### Document extract

==========

If you have not managed to cut down on those extra doughnuts or cigarettes after your doctor warned you about the risks of a heart attack, meditation may help you lose the desire for them. Made popular in the West during the 1960s by music icons such as The Beatles, today’s fast-paced lifestyle could do with a dose of transcendental meditation, which has been proven to half the risk of heart issues.
“Transcendental meditation exercises the part of the brain that allows you to calm down. Studies have shown that people who practise transcendental meditation have a 50 per cent reduction of heart attack, stroke or death over a five-year period. That is amazing,” American neurologist Dr Russ Hornstein told Times of Malta.
If you’re happy you’re not going to fill your face with doughnuts and if you aren’t tired you won’t need to take stimulants
Dr Hornstein lives and works in Malta, and has been practising transcendental meditation for 20 years.
Originally the 42-year-old turned to the technique to manage his stress levels midway through his postgraduate studies.
But apart from relaxing him, transcendental meditation also changed his capacity to focus, absorb and retain more information during his studies.
Nowadays, his wife and even his four-year-old son practice transcendental meditation.
Studies, including research published in the American Heart Association journal Circulation: Cardiovascular Quality and Outcomes, have found that people with heart disease who practised transcendental meditation twice daily over five years were 50 per cent less likely to have a heart attack, stroke or die.
Meanwhile, this form of meditation has also been proven to lower anger and stress, and eventually blood pressure.
A teacher of transcendental meditation for 40 years and a lawyer by profession, Ole Osiier Markmann told this newspaper that Native Americans – who like the Maltese suffered from diabetes – had lowered diabetes levels after turning to transcendental meditation.
Dr Markmann first held a lecture about transcendental meditation in Malta last October. He has returned this year following positive feedback, and hopes to come back in the following months.
“People drink, smoke, overeat or take stimulants as on some level they are not completely satisfied. When they meditate they move to transcendental consciousness – the core of their own personality – making them feel much more familiar with themselves and the environment. We have seen the use of stimulants decreasing considerably when people start meditating,” he noted.
Dr Hornstein added: “If you’re happy you’re not going to fill your face with doughnuts and if you aren’t tired you won’t need to take stimulants. But apart from the emotional side, since your brain functions better following meditation, the mind’s capacity for control of the release of hormones and the activation of insulin, among others, is much better.”
Dr Osiier Markmann said people sometimes turned to transcendental meditation to quit a bad habit.

==========

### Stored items
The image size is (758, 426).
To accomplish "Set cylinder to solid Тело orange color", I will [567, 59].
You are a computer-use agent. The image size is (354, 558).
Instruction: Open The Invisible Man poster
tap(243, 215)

==========

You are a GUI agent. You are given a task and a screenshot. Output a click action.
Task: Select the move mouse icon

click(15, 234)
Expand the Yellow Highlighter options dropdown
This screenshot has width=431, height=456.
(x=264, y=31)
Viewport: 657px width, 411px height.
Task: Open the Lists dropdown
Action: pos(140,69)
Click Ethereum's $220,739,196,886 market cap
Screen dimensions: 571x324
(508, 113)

==========

### Required work
According to the transcendental meditation article, why did Dr Russ Hornstein first take up the technique?

### Answer section
He turned to it to manage his stress levels midway through his postgraduate studies.